本課題について
中国の失業保険に関する文章に照らして、次の1.〜3.の記述が内容と合致するかを判定してください。各記述に「はい」または「いいえ」で答え、判断の根拠となる箇所を文章から正確に引用してください。
1. 中国では失業者の数が増える一方で、失業保険の受給者は減っている。
2. 1990年代に失業保険が設立された主な目的は、農民工の生活保障であった。
3. 現在の農民工は、リストラされると地元に戻って農業に従事する。

対象の文章
1.なぜ、失業保険制度なのか
中国の社会保障に関しては、年金改革、医療に関する研究が大変多くあります。その一方、これまで失業保険はあまり注目を浴びない社会保障でした。しかし、最近になって中国では集団抗議運動が増大し、失業保険の役割を再考する動きが専門家の間から出てきました。
中国では、失業者の数は増えているのに、失業保険受給者はむしろ減っています。その結果、毎年莫大な黒字を失業基金は積み上げています。とりわけリーマンショック後の2年間で急激に積み上げたという矛盾を呈しています。これは、1990年代に失業保険を設立した主目的が、国有企業改革の推進にあったという歴史的経緯に由来しています。公有制企業が中心となって失業保険を形成したため、そのリストラが一段落した今、失業する可能性が低いフォーマル部門の労働者が保障の対象になっているのです。
その典型例が「事業単位」(公立病院や学校、報道機関など)の職員でしょう。したがって、基金の安定は当然のことと言えます。逆に解雇されやすい中小零細の私営企業の従業員(とりわけ農民工)は、失業保険でカバーされないことが多いのです。中国では失業保険を最も必要としている人が受け取れない。このことが、労働者の抗議運動に繋がっているということが言え、社会の安定からも失業保険制度の黒字の有効活用が早急に求められています。
2.失業保険の性質
失業保険の大事な機能の一つとして、失業しても消費のパターンをある程度維持するという点が挙げられます。これには、職を失った途端それまでの生活が崩壊するという事態を避けるとともに、景気後退につながる消費の急激な縮小を防ぐ、という意味が含まれます。移行経済の中では、クロアチア、ポーランドなどの東ヨーロッパ諸国の失業保険が、貧困率を抑えた点が世界銀国の調査で高く評価されていますが、それは消費の維持機能が有効だったということです。
ところが世銀の失業保険に関する分類では、中国は移行国とは別枠になっており、失業保険だけでは生存ぎりぎりの生活しかできないことが分かります。1990年代に失業保険が設計されたころには、その他のセーフティネットが機能していました。
たとえば国有企業からリストラされた40代の女性従業員を事例にとると、リストラ後の3年は再就職サービスセンターから生活費を受けとり、その後2年間は失業保険をもらえば、5年が経ちます。そこで早期定年退職に応じれば、50歳からの定年が5年前倒しになり、45歳から年金がもらえるという図式です。つまりリストラにあたって国有企業の元従業員を支えたのは失業保険よりも年金だったのです。
しかし国有企業改革が一段落したいまでは、景気悪化によるリストラの対象は、農民工や若者にシフトしています。彼らも、10年前までは、20代、30代でリストラされても、地元に一時的に戻って農業に従事し、また景気が良くなってきたら、都市に出て就業することを繰り返していましたが、現在の農民工は農業経験がなく、リストラされても地元には戻らない。ですから、失業すると都市の路頭に迷うという者が増えてきているのです。

データ一覧
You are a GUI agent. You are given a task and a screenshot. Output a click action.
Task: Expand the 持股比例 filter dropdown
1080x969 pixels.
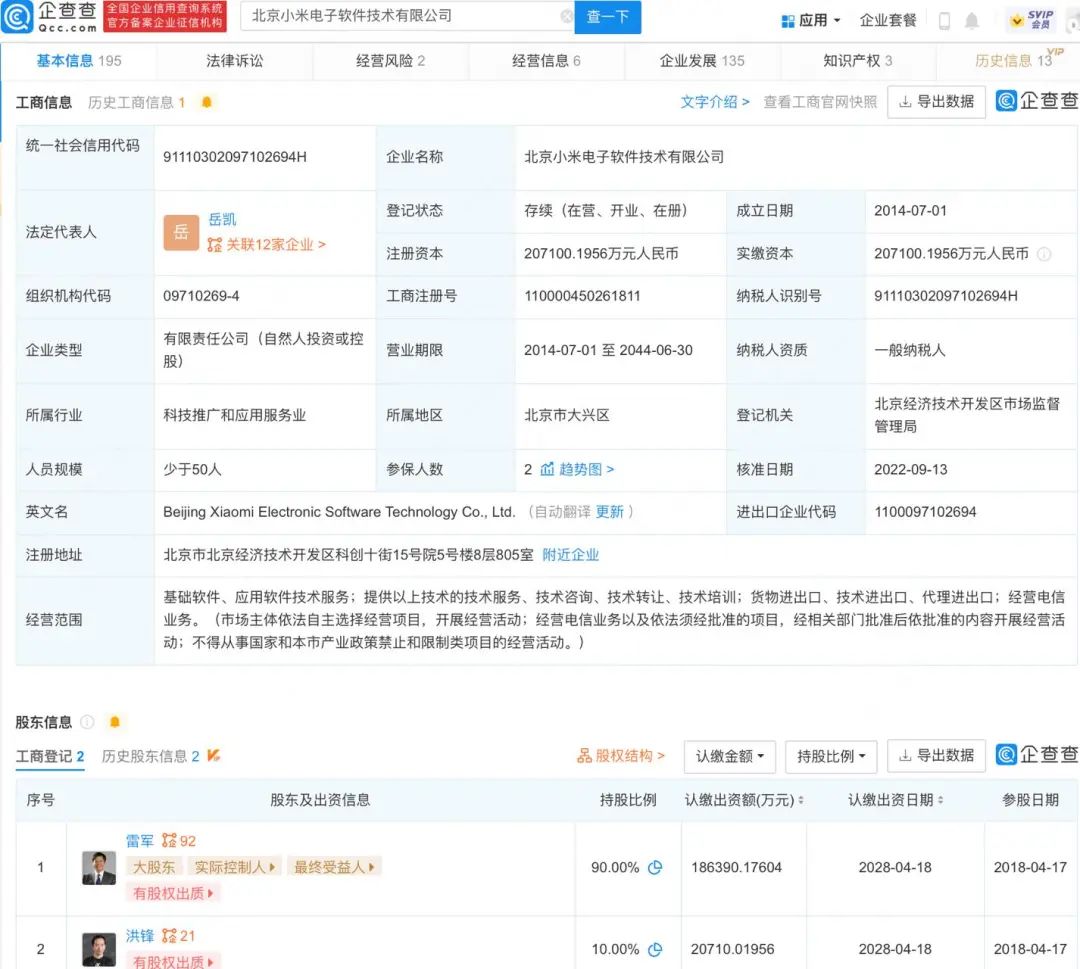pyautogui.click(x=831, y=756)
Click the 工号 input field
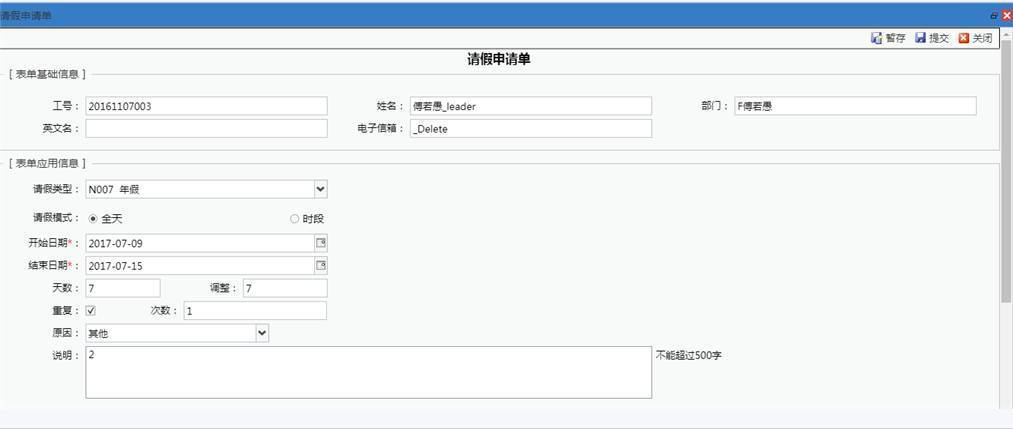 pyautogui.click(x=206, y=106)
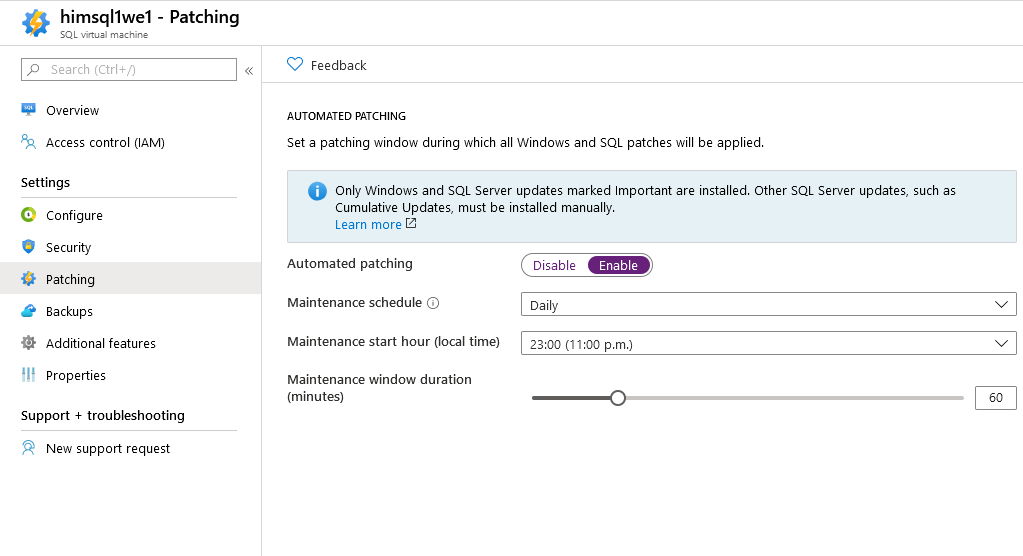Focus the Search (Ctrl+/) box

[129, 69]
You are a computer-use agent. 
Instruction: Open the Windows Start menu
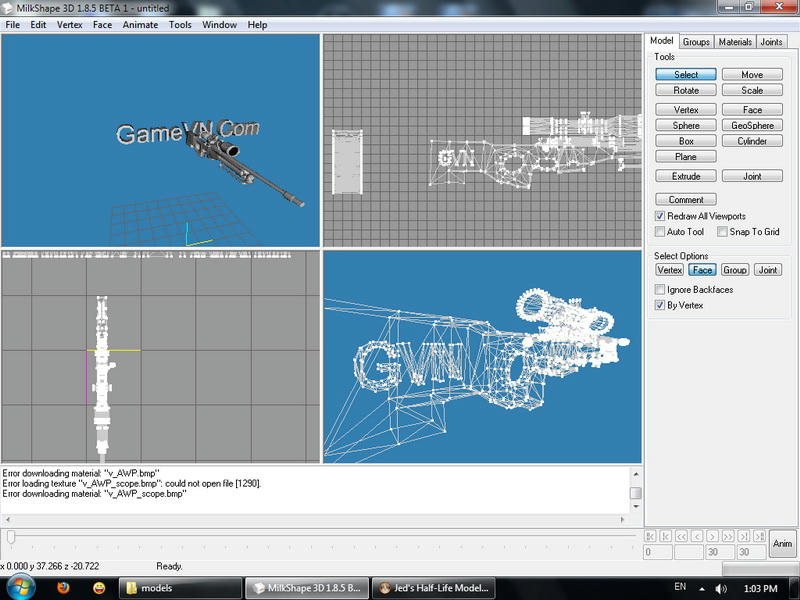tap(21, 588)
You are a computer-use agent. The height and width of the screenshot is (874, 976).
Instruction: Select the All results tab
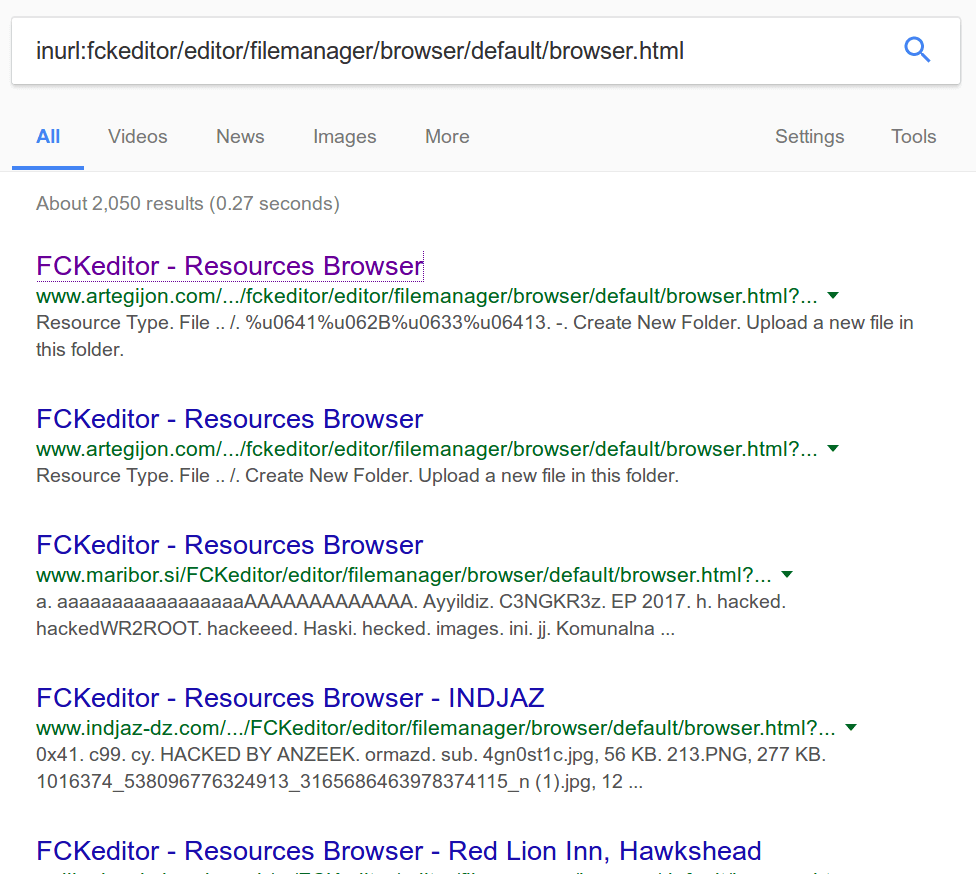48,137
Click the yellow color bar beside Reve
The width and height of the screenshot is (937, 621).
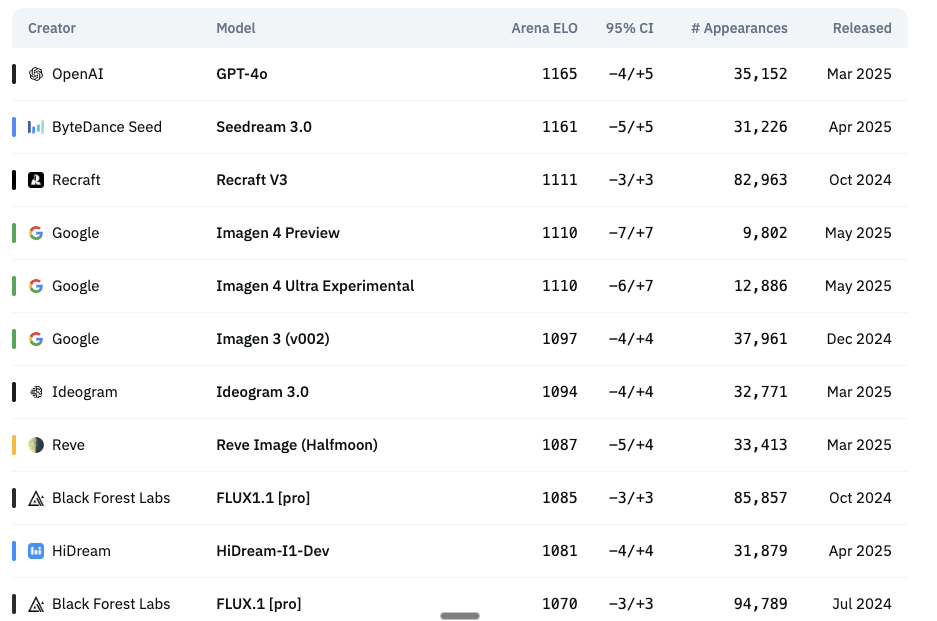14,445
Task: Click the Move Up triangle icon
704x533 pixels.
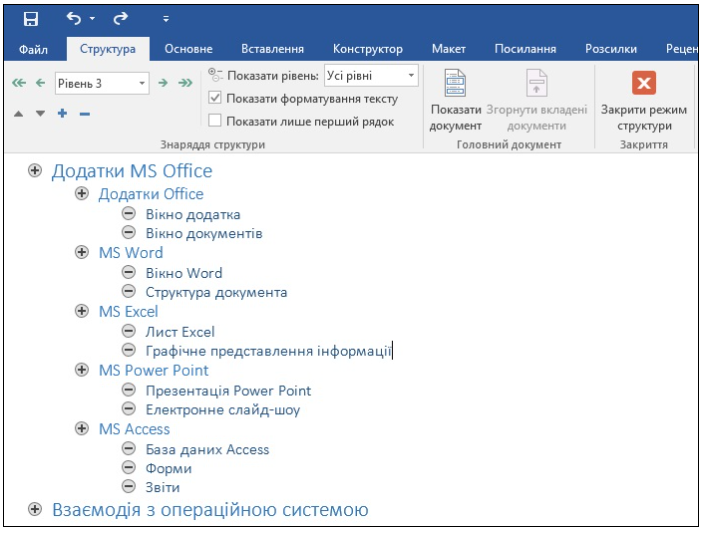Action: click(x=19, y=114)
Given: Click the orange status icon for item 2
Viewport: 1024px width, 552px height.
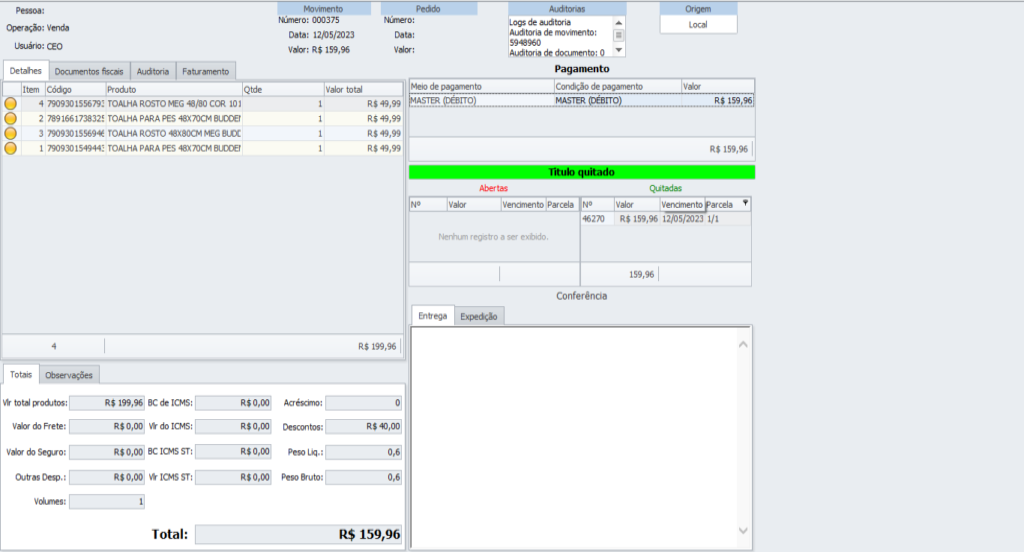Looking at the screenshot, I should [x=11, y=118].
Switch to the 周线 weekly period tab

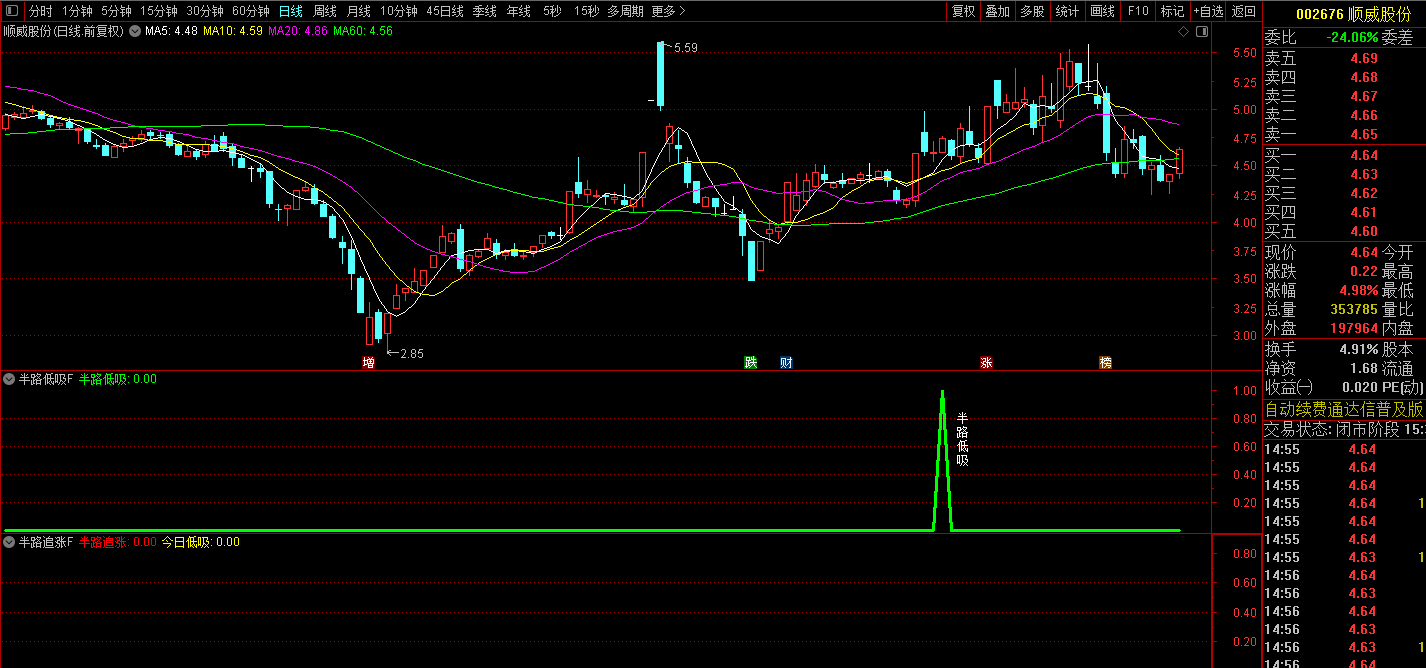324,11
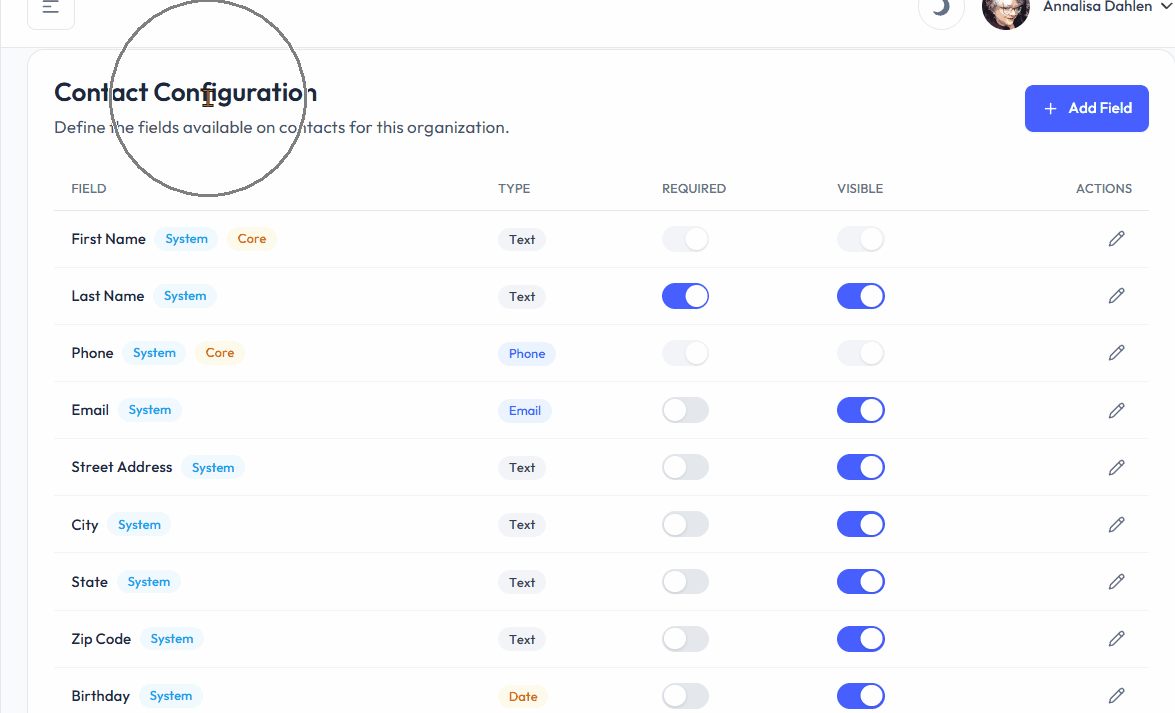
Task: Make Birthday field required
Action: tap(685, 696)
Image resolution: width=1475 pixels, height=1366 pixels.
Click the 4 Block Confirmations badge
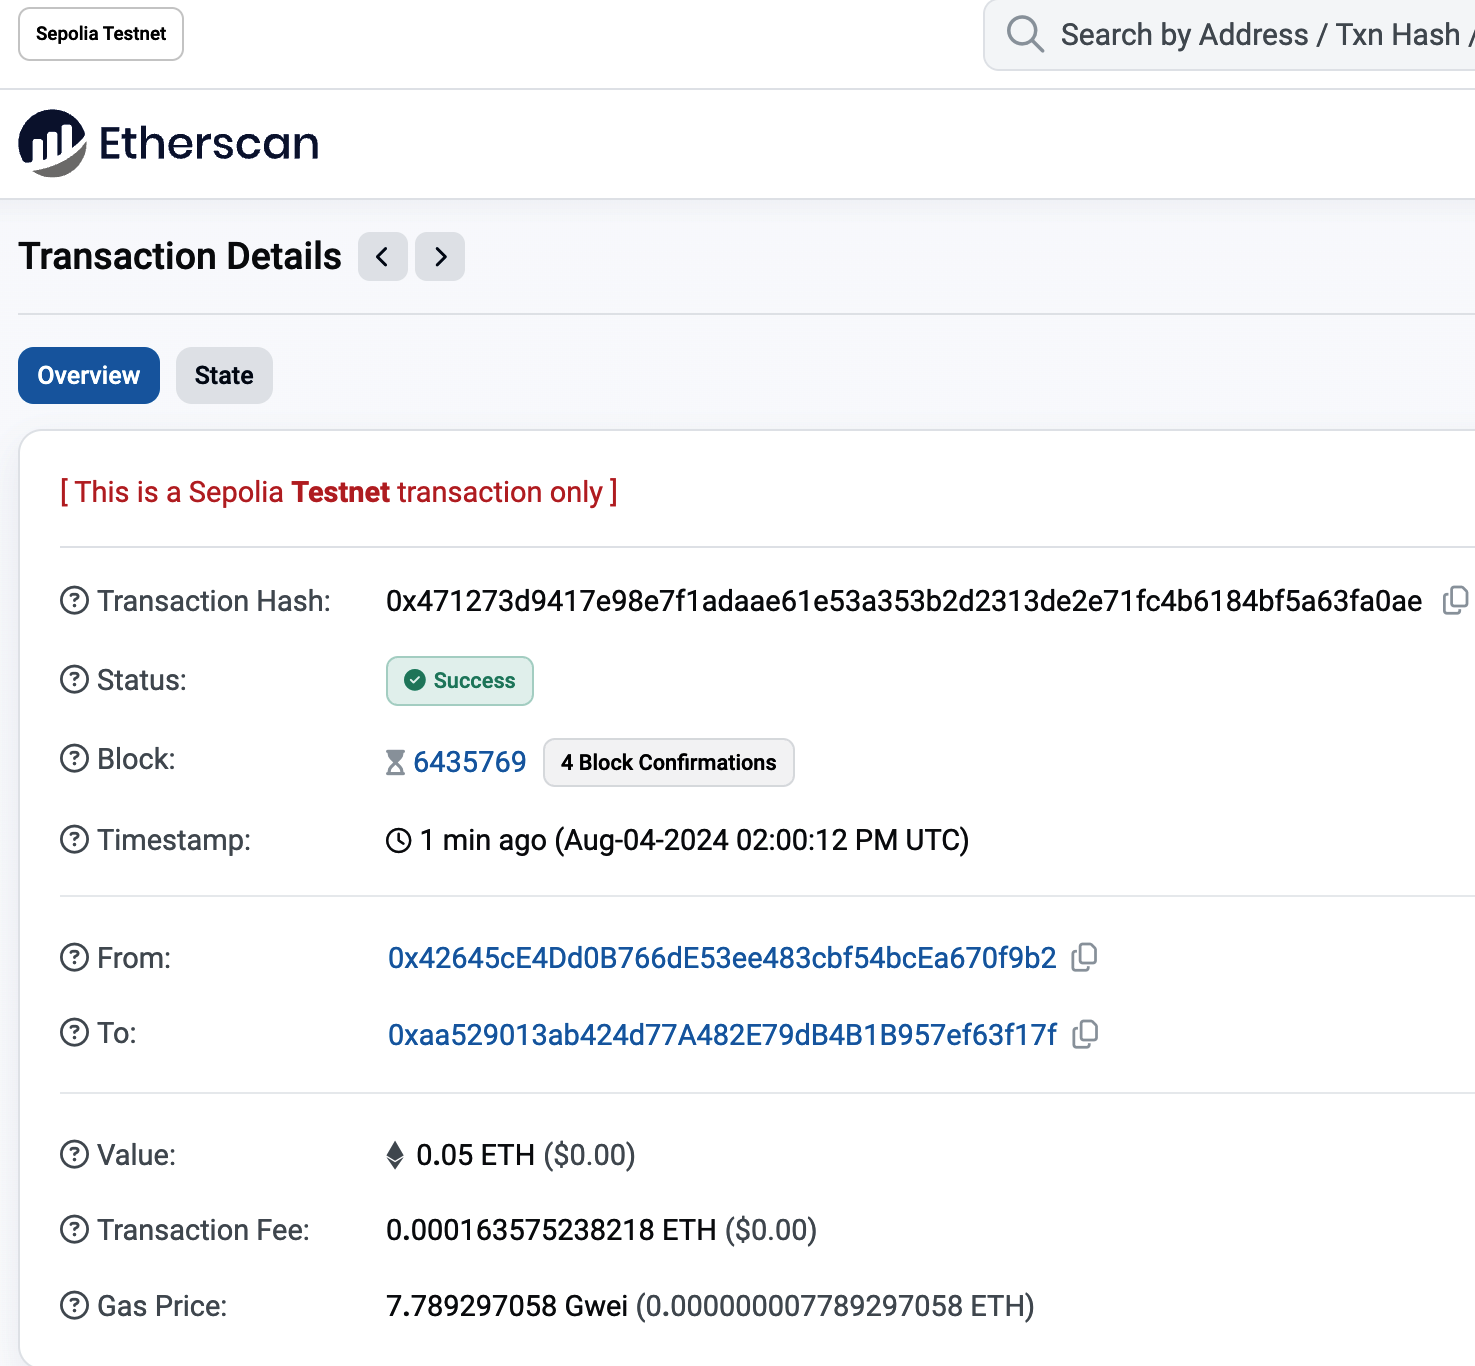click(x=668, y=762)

本課題の解答
1. はい。「中国では、失業者の数は増えているのに、失業保険受給者はむしろ減っています。」
2. いいえ。「これは、1990年代に失業保険を設立した主目的が、国有企業改革の推進にあったという歴史的経緯に由来しています。」
3. いいえ。「現在の農民工は農業経験がなく、リストラされても地元には戻らない。」